• [Prompt]: Produce a faithful copy of the data, one that leaves out the pictures.

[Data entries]
+ + +
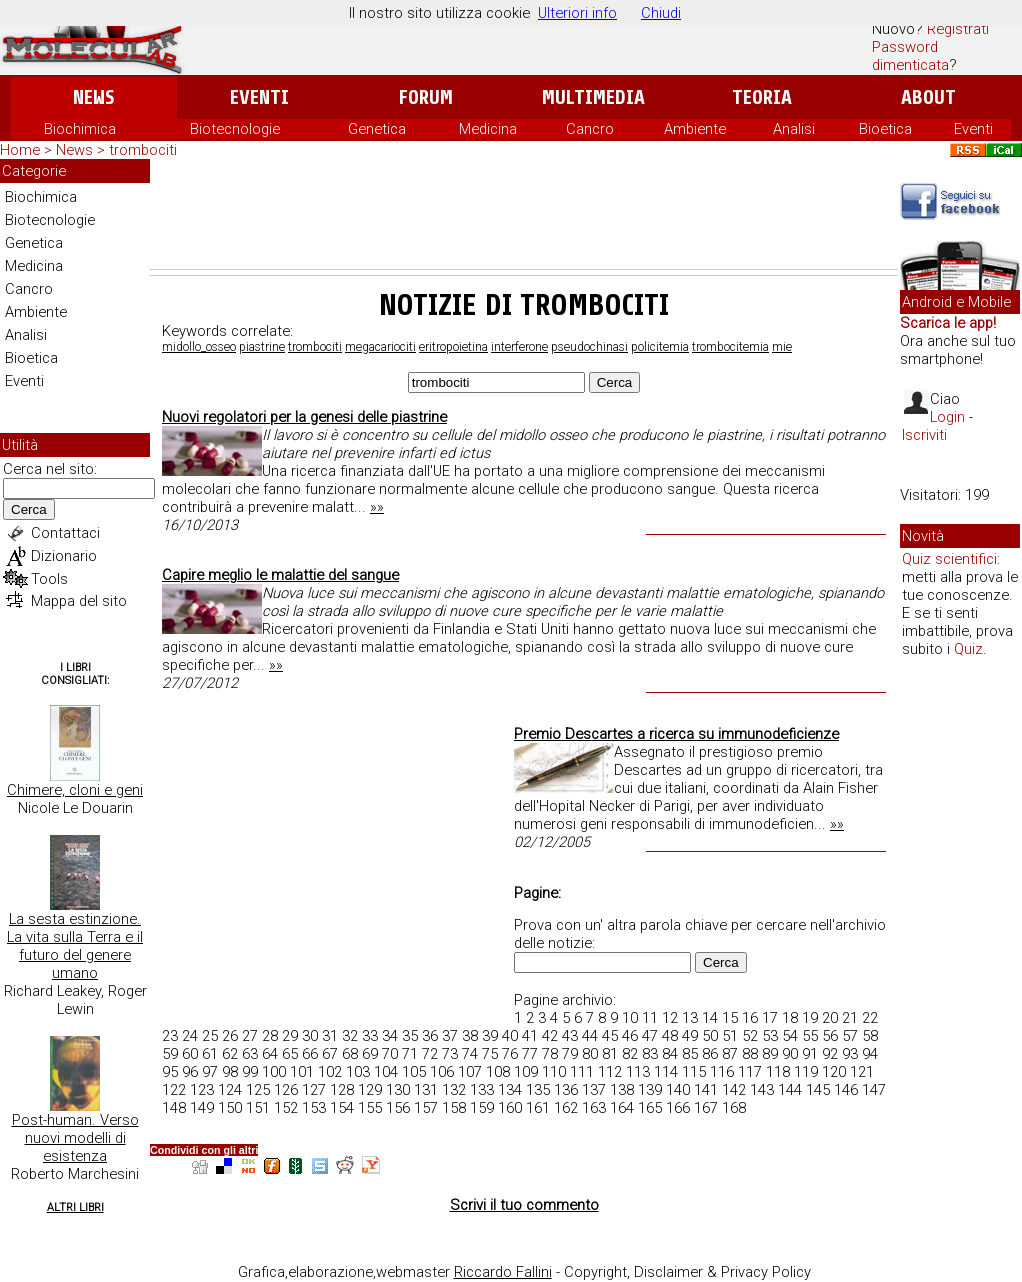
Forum (425, 97)
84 (670, 1054)
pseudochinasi (589, 347)
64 (270, 1054)
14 (710, 1018)
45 (610, 1036)
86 (710, 1054)
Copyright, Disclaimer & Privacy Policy (687, 1272)
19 (810, 1018)
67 (330, 1054)
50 (710, 1036)
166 (678, 1108)
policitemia (660, 347)
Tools (49, 579)
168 (734, 1108)
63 (250, 1054)
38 (470, 1036)
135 (538, 1090)
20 (830, 1018)
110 (554, 1072)
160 (510, 1108)
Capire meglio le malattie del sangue (280, 575)
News (93, 97)
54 (790, 1036)
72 (430, 1054)
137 (594, 1090)
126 (286, 1090)
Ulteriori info (577, 13)
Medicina (488, 129)
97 (210, 1072)
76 (510, 1054)
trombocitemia (730, 347)
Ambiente (695, 129)
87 (730, 1054)
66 (310, 1054)
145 (818, 1090)
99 (250, 1072)
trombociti (315, 347)
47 (650, 1036)
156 (398, 1108)
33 (370, 1036)
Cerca (29, 509)
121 (862, 1072)
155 (370, 1108)
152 (286, 1108)
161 (538, 1108)
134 (510, 1090)
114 (666, 1072)
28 (270, 1036)
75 (490, 1054)
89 (770, 1054)
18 (790, 1018)
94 (870, 1054)
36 (430, 1036)
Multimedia (593, 97)
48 (670, 1036)
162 (566, 1108)
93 (850, 1054)
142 (734, 1090)
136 (566, 1090)
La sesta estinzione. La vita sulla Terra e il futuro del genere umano (75, 946)
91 (810, 1054)
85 (690, 1054)
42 (550, 1036)
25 (210, 1036)
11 (650, 1018)
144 (790, 1090)
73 (450, 1054)
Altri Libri (75, 1207)
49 (690, 1036)
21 (850, 1018)
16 (750, 1018)
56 (830, 1036)
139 (650, 1090)
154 (342, 1108)
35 (410, 1036)
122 (174, 1090)
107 (470, 1072)
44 (590, 1036)
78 (550, 1054)
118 (778, 1072)
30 (310, 1036)
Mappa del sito (79, 601)
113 (638, 1072)
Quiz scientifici (949, 559)
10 (630, 1018)
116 (722, 1072)
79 (570, 1054)
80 (590, 1054)
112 (610, 1072)
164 (622, 1108)
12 (670, 1018)
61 (210, 1054)
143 (762, 1090)
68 (350, 1054)
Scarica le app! (948, 323)
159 (482, 1108)
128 (342, 1090)
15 (730, 1018)
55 (810, 1036)
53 (770, 1036)
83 (650, 1054)
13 (690, 1018)
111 (582, 1072)
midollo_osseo (199, 347)
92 (830, 1054)
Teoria (762, 97)
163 (594, 1108)
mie (782, 347)
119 (806, 1072)
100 (274, 1072)
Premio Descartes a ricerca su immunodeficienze (676, 734)
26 (230, 1036)
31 (330, 1036)
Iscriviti (924, 435)
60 (190, 1054)
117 (750, 1072)
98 (230, 1072)
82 (630, 1054)
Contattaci (65, 533)
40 (510, 1036)
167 (706, 1108)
+ + +
• [Task output]:
Forum (425, 97)
84 (670, 1054)
pseudochinasi (589, 347)
64 (270, 1054)
14 (710, 1018)
45 (610, 1036)
86 (710, 1054)
Copyright, Disclaimer & Privacy Policy (687, 1272)
19 (810, 1018)
67 (330, 1054)
50 (710, 1036)
166 (678, 1108)
policitemia (660, 347)
Tools (49, 579)
168 (734, 1108)
63 (250, 1054)
38 (470, 1036)
135 (538, 1090)
20 (830, 1018)
110 (554, 1072)
160 (510, 1108)
Capire meglio le malattie del sangue (280, 575)
News (93, 97)
54 (790, 1036)
72 (430, 1054)
137 (594, 1090)
126 (286, 1090)
Ulteriori info (577, 13)
Medicina (488, 129)
97 (210, 1072)
76 (510, 1054)
trombocitemia (730, 347)
Ambiente (695, 129)
87 (730, 1054)
66 (310, 1054)
145 (818, 1090)
99 (250, 1072)
trombociti (315, 347)
47 (650, 1036)
156 (398, 1108)
33 (370, 1036)
Cerca (29, 509)
121 (862, 1072)
155 (370, 1108)
152 (286, 1108)
161 (538, 1108)
134 (510, 1090)
114 (666, 1072)
28 (270, 1036)
75 (490, 1054)
89 (770, 1054)
18 (790, 1018)
94 (870, 1054)
36 (430, 1036)
Multimedia (593, 97)
48 (670, 1036)
162 (566, 1108)
93 (850, 1054)
142 (734, 1090)
136 (566, 1090)
La sesta estinzione. La vita sulla Terra e il futuro del genere umano (75, 946)
91 (810, 1054)
85 (690, 1054)
42 (550, 1036)
25 (210, 1036)
11 (650, 1018)
144 (790, 1090)
73 (450, 1054)
Altri Libri (75, 1207)
49 (690, 1036)
21 (850, 1018)
16 (750, 1018)
56 (830, 1036)
139 (650, 1090)
154 (342, 1108)
35 (410, 1036)
122 (174, 1090)
107 (470, 1072)
44 (590, 1036)
78 (550, 1054)
118 (778, 1072)
30 (310, 1036)
Mappa del sito (79, 601)
113 (638, 1072)
Quiz scientifici (949, 559)
10 (630, 1018)
116 (722, 1072)
79 (570, 1054)
80 (590, 1054)
112 (610, 1072)
164 (622, 1108)
12 (670, 1018)
61 (210, 1054)
143 (762, 1090)
68 (350, 1054)
Scarica le app! (948, 323)
159 (482, 1108)
128 (342, 1090)
15 (730, 1018)
55 (810, 1036)
53 (770, 1036)
83 (650, 1054)
13 (690, 1018)
111 (582, 1072)
midollo_osseo (199, 347)
92 (830, 1054)
Teoria (762, 97)
163 (594, 1108)
mie (782, 347)
119 (806, 1072)
100 (274, 1072)
Premio Descartes a ricerca su immunodeficienze (676, 734)
26 (230, 1036)
31 (330, 1036)
Iscriviti (924, 435)
60 (190, 1054)
117 (750, 1072)
98 (230, 1072)
82 (630, 1054)
Contattaci (65, 533)
40 (510, 1036)
167 (706, 1108)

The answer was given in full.